• PROBLEM DETAILS
Nothing outside the lines below from the one containing "This screenshot has width=359, height=266." through the one containing "Task: Open the 209-51 number link" is to be printed; print those exactly, ends included, and drop the pictures.

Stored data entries

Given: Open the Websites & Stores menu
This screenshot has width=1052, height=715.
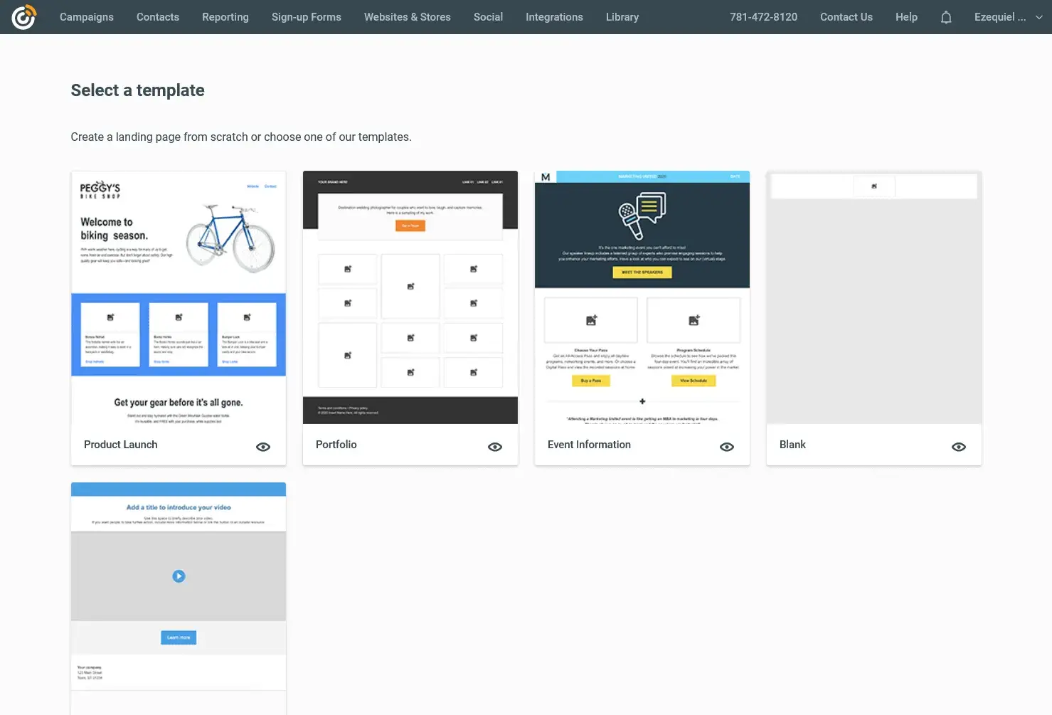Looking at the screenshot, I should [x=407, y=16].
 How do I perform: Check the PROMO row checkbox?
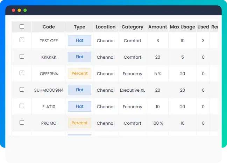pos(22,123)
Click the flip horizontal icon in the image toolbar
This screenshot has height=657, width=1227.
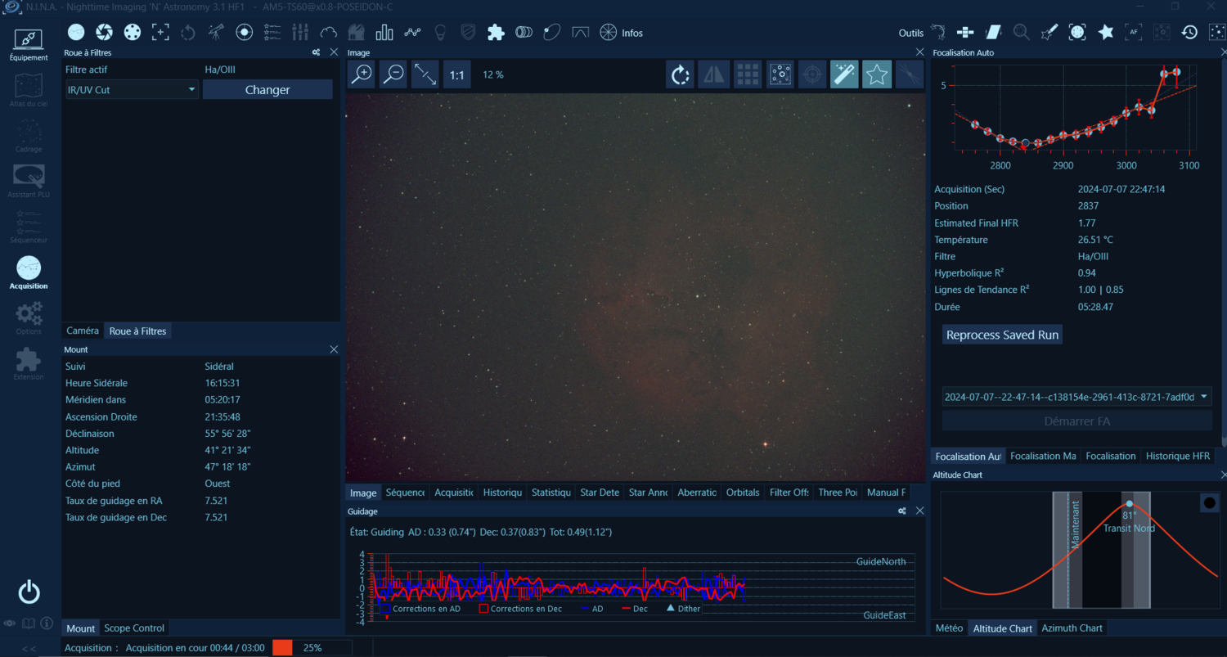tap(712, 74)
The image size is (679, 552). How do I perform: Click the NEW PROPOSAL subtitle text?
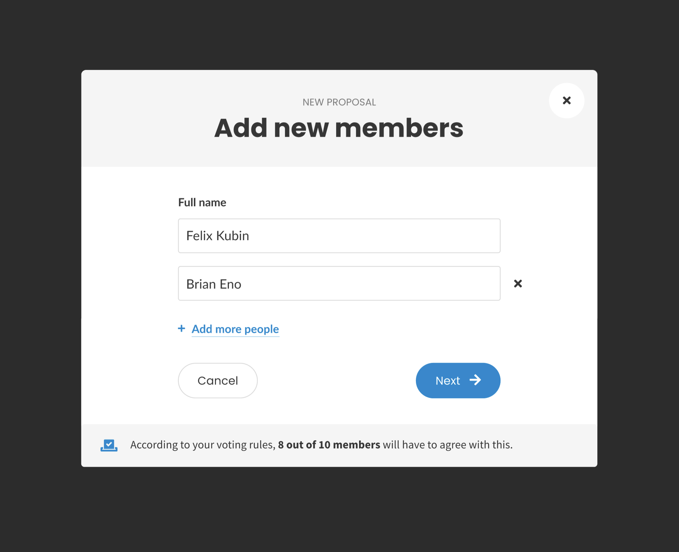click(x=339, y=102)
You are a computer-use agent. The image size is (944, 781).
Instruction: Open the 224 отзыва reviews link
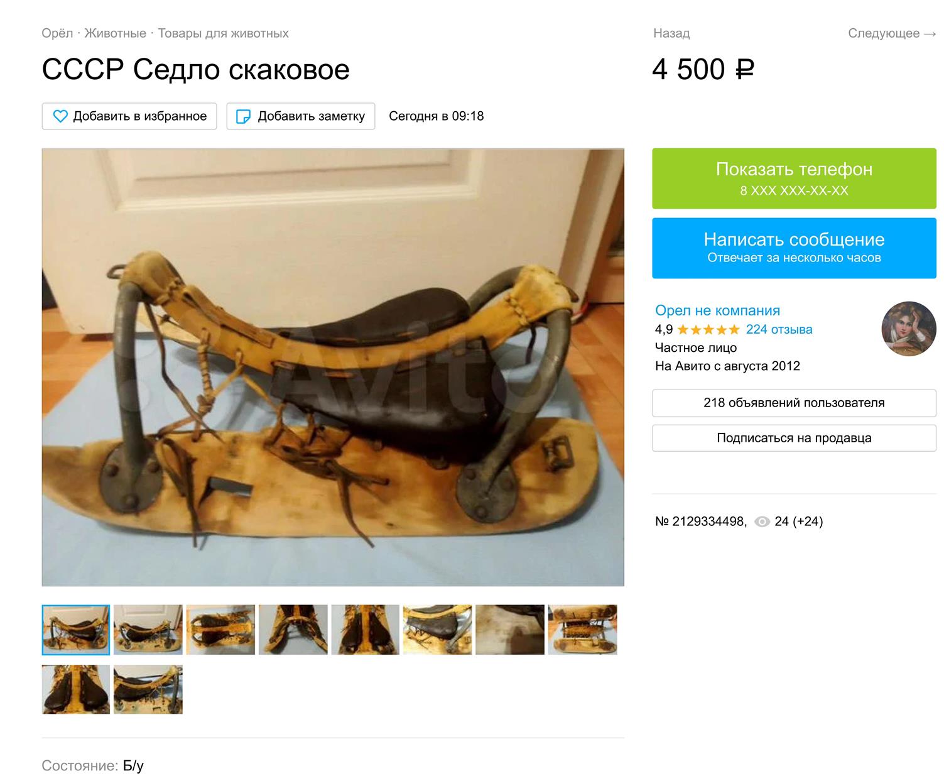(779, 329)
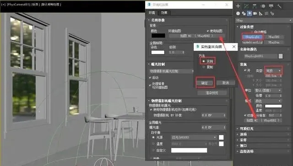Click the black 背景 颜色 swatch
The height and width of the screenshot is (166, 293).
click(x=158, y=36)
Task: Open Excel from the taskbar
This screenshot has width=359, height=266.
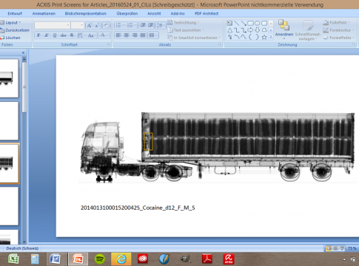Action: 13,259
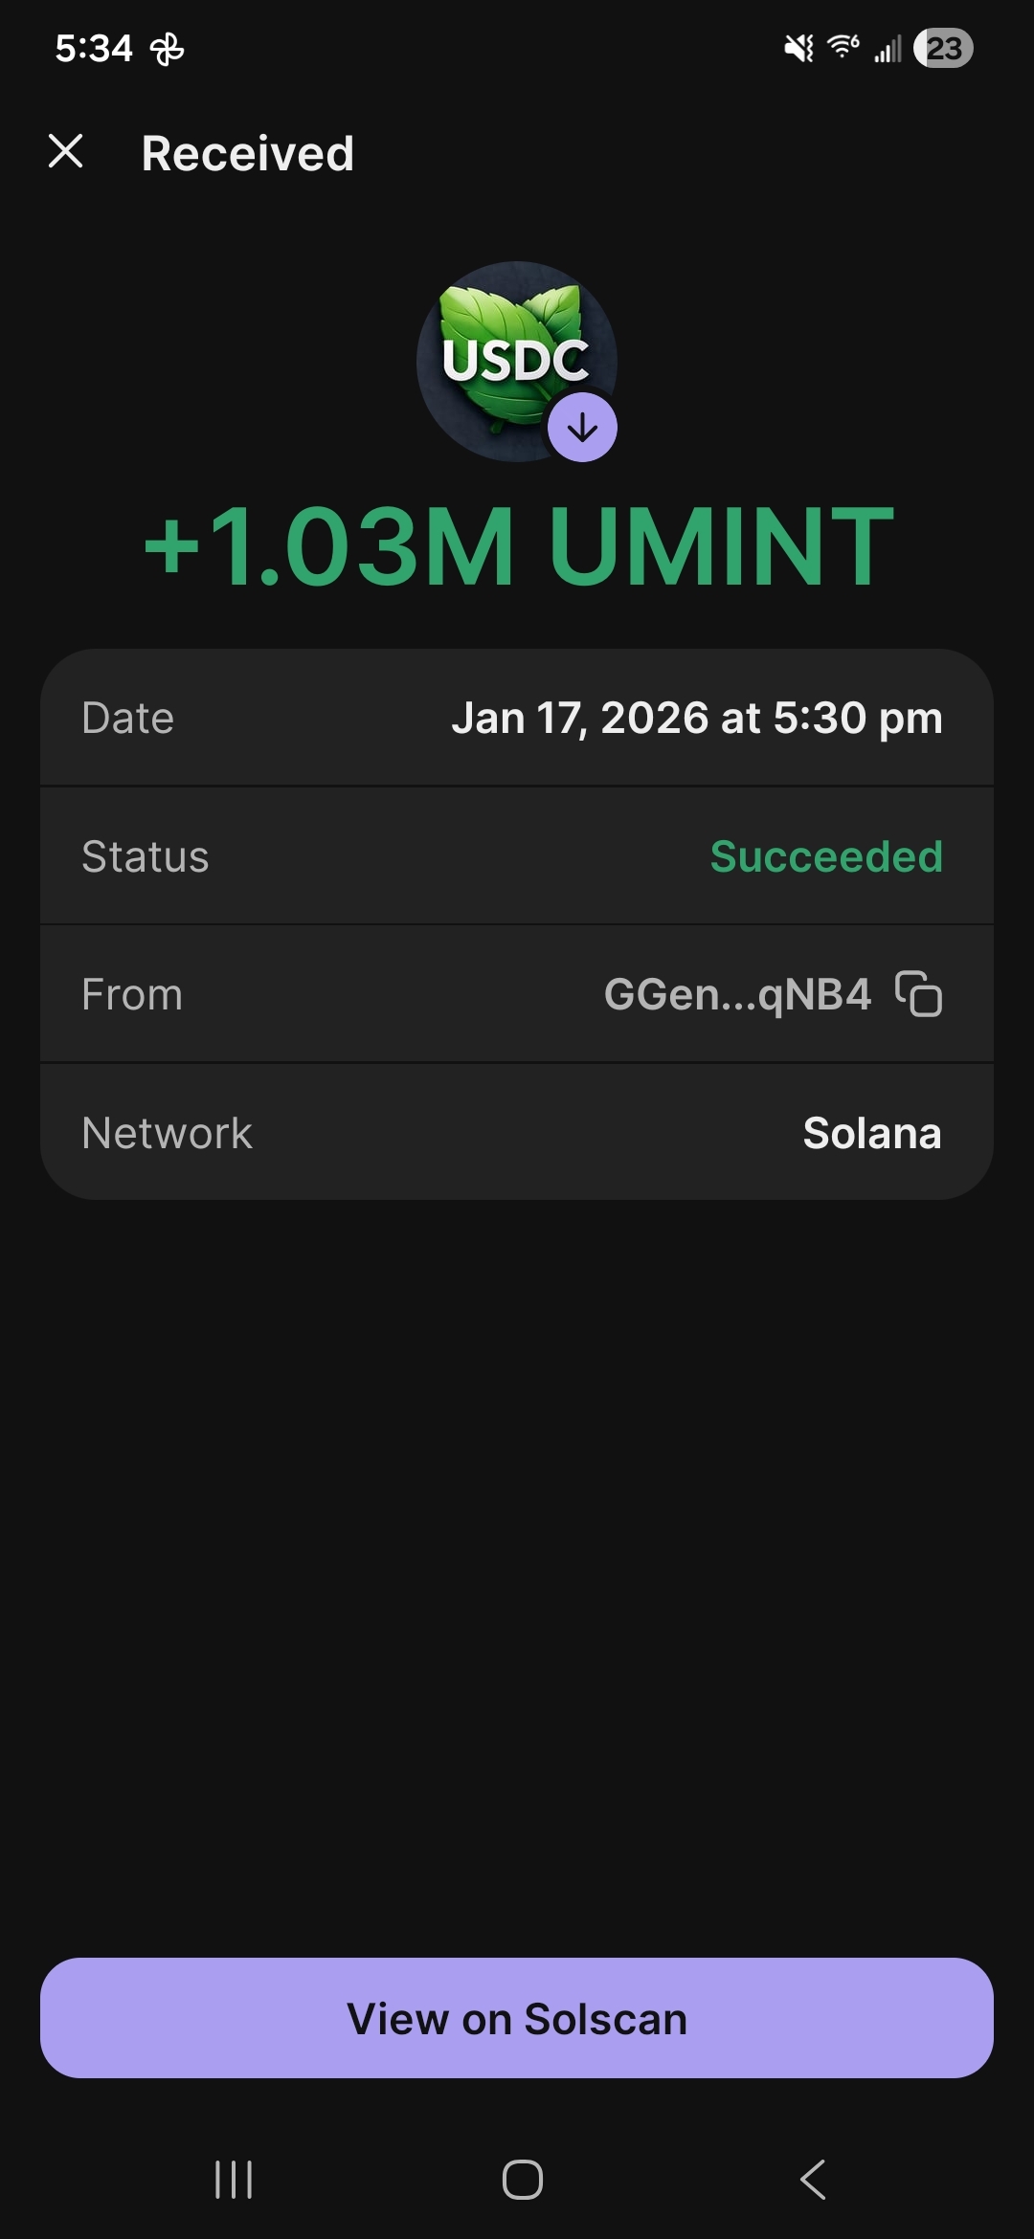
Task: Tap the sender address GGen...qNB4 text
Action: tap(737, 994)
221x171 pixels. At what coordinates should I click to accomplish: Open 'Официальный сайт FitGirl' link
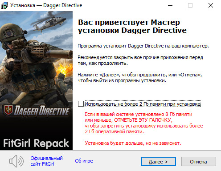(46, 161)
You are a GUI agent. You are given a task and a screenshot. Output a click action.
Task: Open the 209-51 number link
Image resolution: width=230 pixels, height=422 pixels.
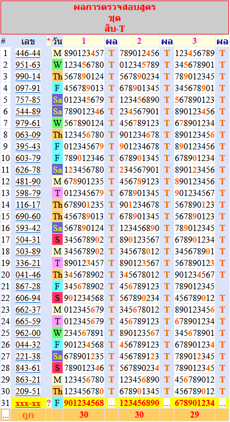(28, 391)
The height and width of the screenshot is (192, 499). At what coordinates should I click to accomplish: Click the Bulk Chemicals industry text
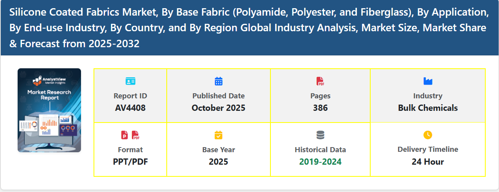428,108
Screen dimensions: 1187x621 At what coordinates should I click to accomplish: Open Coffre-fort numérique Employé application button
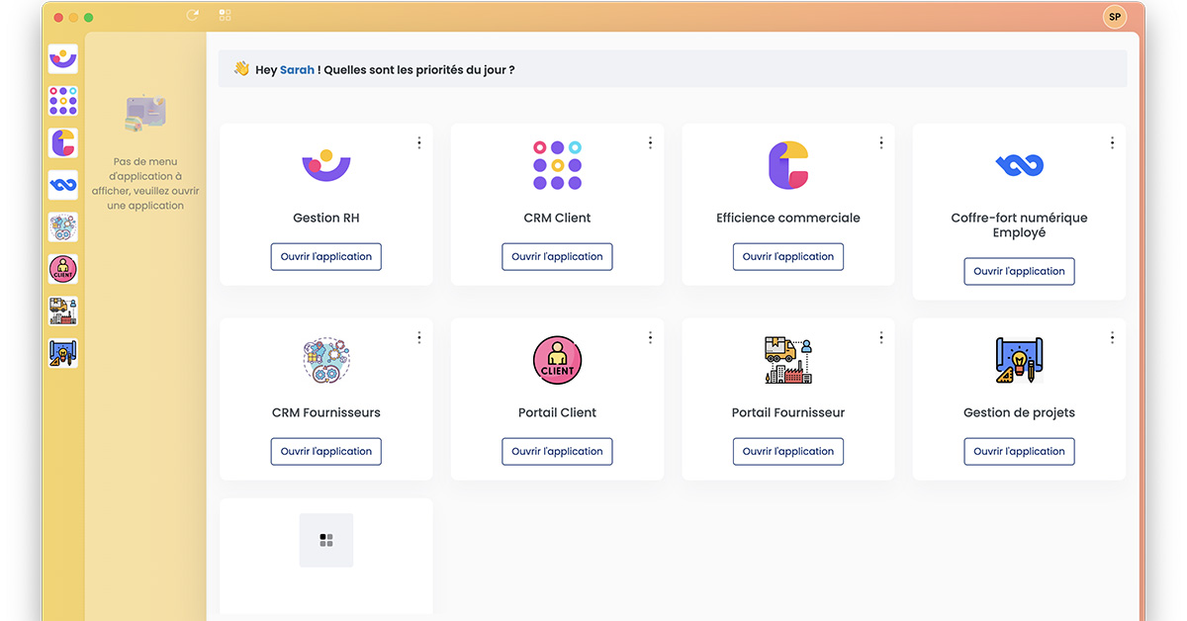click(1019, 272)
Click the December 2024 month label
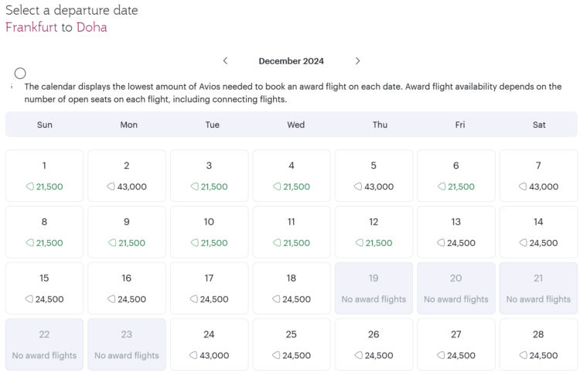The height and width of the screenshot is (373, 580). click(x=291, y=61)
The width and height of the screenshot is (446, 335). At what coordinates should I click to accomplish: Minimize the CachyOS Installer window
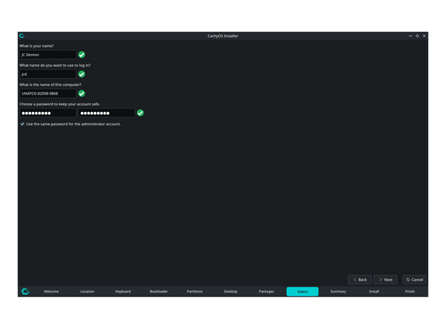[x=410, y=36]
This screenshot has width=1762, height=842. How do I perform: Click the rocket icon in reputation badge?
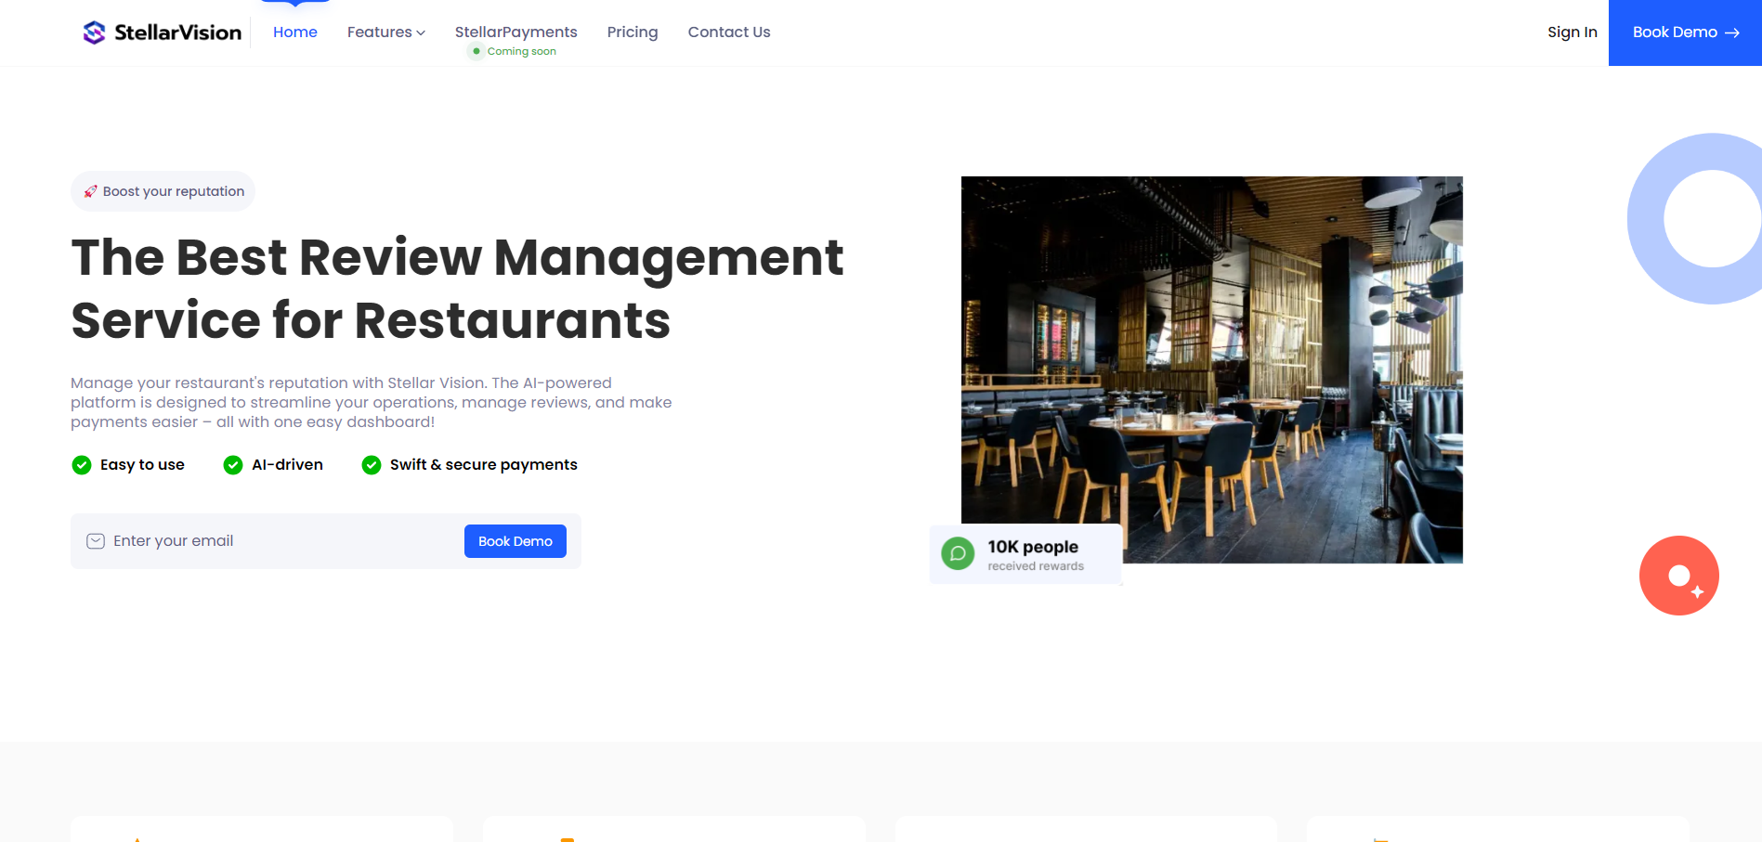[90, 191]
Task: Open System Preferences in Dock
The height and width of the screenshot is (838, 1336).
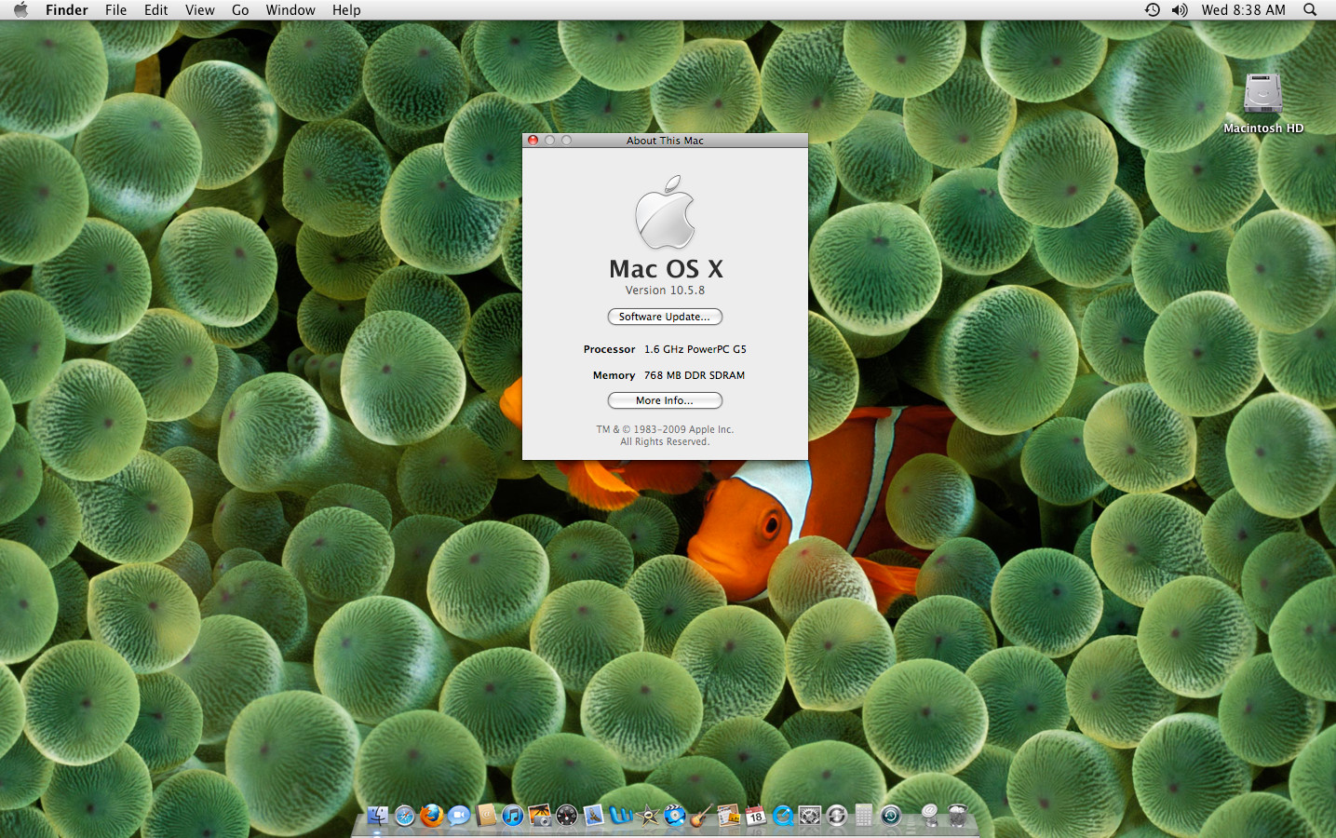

• TASK SOLUTION
This screenshot has width=359, height=266.
Action: 13,259
Task: Tap the sender address GGen...qNB4 text
Action: tap(737, 994)
221x171 pixels. At what coordinates should I click to accomplish: Open 'Официальный сайт FitGirl' link
(46, 161)
You are a GUI agent. You are given a task and a screenshot. Output a click action.
Task: Open the 209-51 number link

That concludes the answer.